Figure 1 Visualisation of a Shewhart chart. Red filled in circles are observations outside control limits which raise alarms

Modified Control Chart

A regular Shewhart chart is a quite straightforward methodology to implement because the control limits are static, and for many processes, this might be satisfactory. However, some process variables in some domains, normal acceptable ranges change/shift, based on external factors such as outdoor temperature or modified setpoints. This would change the mean, \(\overline{x }\), for the observations after the shift, and the control limits should therefore shift. This would not be correctly reflected in a regular Shewhart chart. A modified version of the the control chart is therefore needed to account for such changing conditions and the resulting acceptable behavior. One could do a rolling Shewhart chart, with the limits based on the last \(n\) observations’ mean and standard deviation. However, the methodology in this paper uses the identified external factor as a way to create dynamic control limits.

The modified Shewart chart presented in the following section creates individual control limits based on a contextual variable. It can therefore be called a contextual Shewhart chart. The structure of the input data can be seen in Eq. 2. Where \(x\) is a matrix containing the sensor data, with \(j\) number of process variables and \(N\) observations. \(C\) contains the so-called contextual sensor variable, which will be used to categorize the different observations in \(x\). \({C}_{1}\) is measured at the same time as \({x}_{11}\cdots {x}_{1j}\). Each row in \(x\) is an observation vector.

$$x=\left(\begin{array}{cccc}{x}_{11} & {x}_{12} & \cdots & {x}_{1j}\\ {x}_{21} & {x}_{22} & \cdots & {x}_{2j}\\ \vdots & \vdots & \ddots & \vdots \\ {x}_{\text{N}1} & {x}_{\text{N}2} & \cdots & {x}_{Nj}\end{array}\right), \; C=\left(\begin{array}{c}{C}_{1}\\ {C}_{2}\\ \vdots \\ {C}_{N}\end{array}\right)$$

The proposed methodology for training is described in Table 1. For testing, only step 4) is applied to the new data. The control limits determined by the training methodology are then applied to the sorted test data. The manner in which the results are visualized can help with the understanding of the methodology, and the following section describes that aspect.

Table 1 Methodology overview. Creation of model (training)
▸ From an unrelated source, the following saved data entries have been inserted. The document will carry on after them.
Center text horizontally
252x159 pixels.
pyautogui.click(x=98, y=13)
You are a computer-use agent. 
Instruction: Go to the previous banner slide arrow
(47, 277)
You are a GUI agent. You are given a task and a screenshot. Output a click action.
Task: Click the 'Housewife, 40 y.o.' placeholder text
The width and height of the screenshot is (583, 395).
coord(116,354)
1. Determine the contextual variable and sensors to monitor from inspection of cross correlation plots. The sensors that are appropriate for the methodology have either strong negative or positive correlation with a given contextual variable

2. Create intervals of the contextual variable from its maximum value to minimum value with certain interval size. Resulting in \(k\) intervals or bins. The term “intervals” will be used in this paper. (See discussion in results section for determining the interval size)
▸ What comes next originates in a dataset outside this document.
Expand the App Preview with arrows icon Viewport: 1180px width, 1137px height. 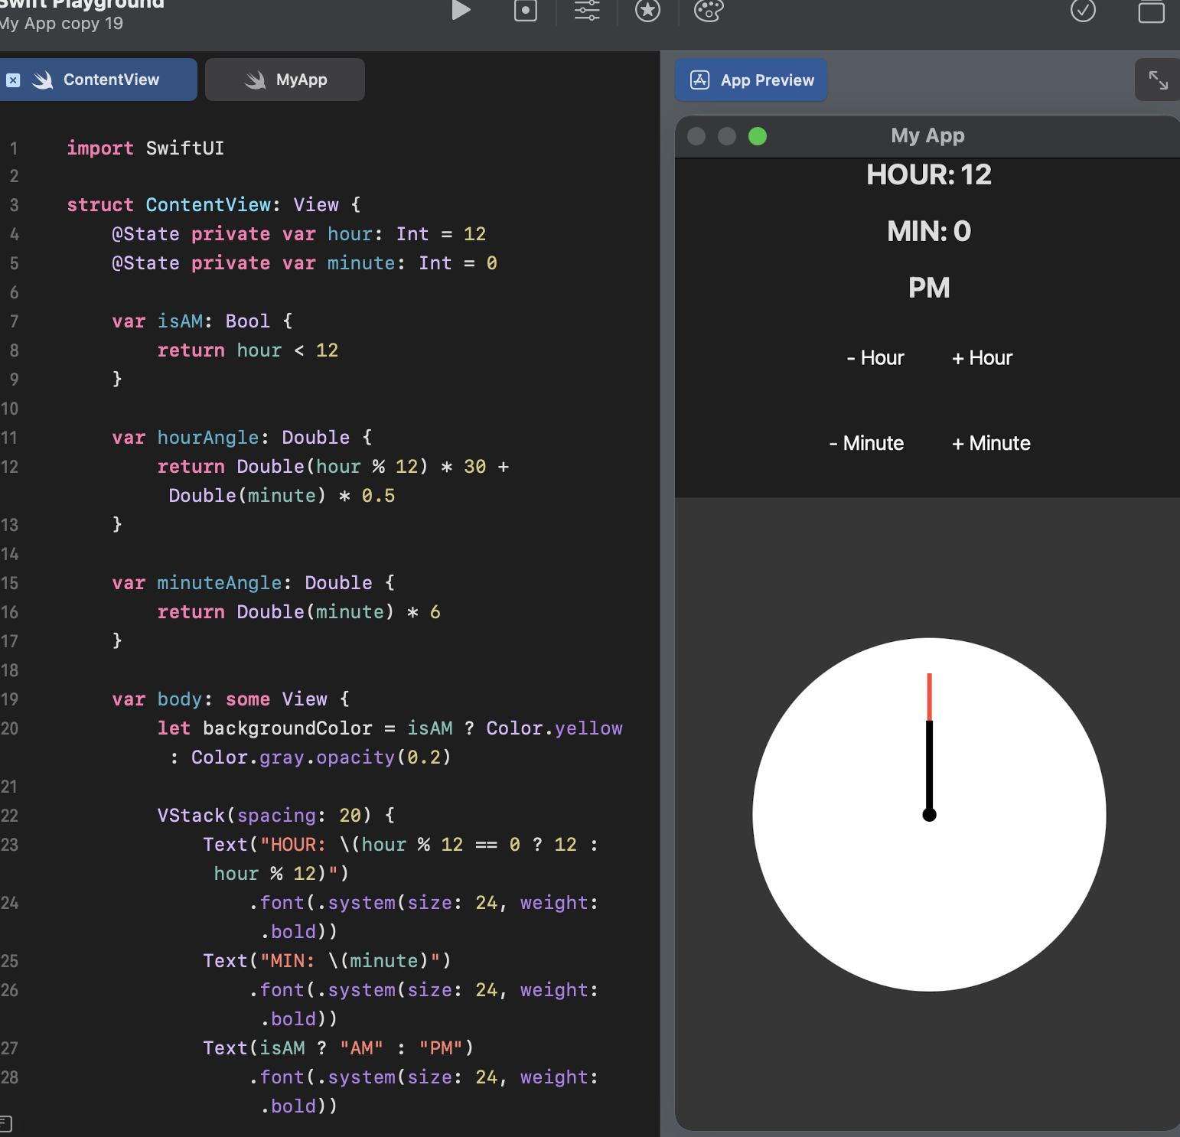pos(1158,80)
3. Create \(k\) number of empty matrices. Where the first matrix is associated with the first temperature interval, the second matrix for the second etc.
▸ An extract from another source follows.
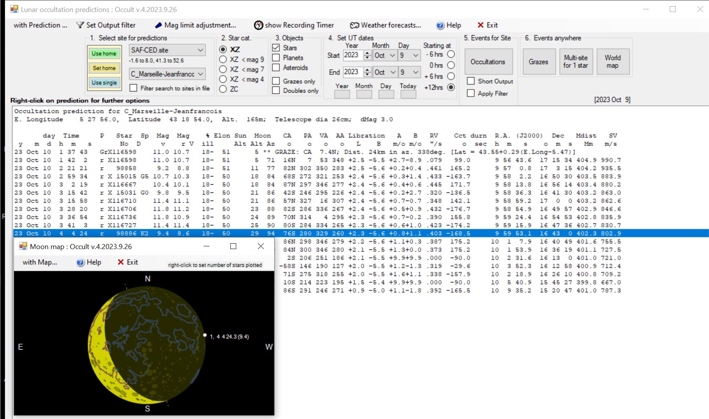Screen dimensions: 709x419
Task: Select the XZ < mag 7 radio button
Action: [x=223, y=69]
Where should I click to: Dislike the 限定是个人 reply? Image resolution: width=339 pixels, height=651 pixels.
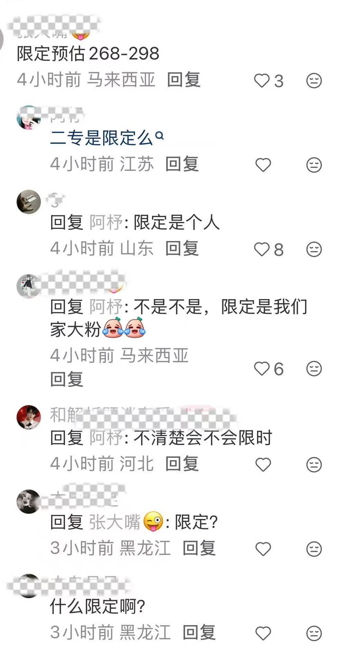coord(314,249)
4. Sort each observation vector in \(x\) into the appropriate matrix according to what interval the corresponding observation value in \(C\) belongs to

5. For each matrix containing various number of observations, calculate the mean and standard deviation and thereafter the upper and lower control limits according to Eq. 1. This is done for each individual process variable

Figure 2 is an example of a way to display the contextual Shewhart chart for a return temperature sensor in a district heating pipe on the y-axis. Outdoor temperature intervals along the x-axis where the blue dots are test data. The upper and lower control limits are red, and the mean is the dashed line based on the training data. Figure 3 shows a more regular Shewhart chart but with control limits changing over time due to the different outdoor temperature intervals that apply to each observation. It is a cutout from the whole data series.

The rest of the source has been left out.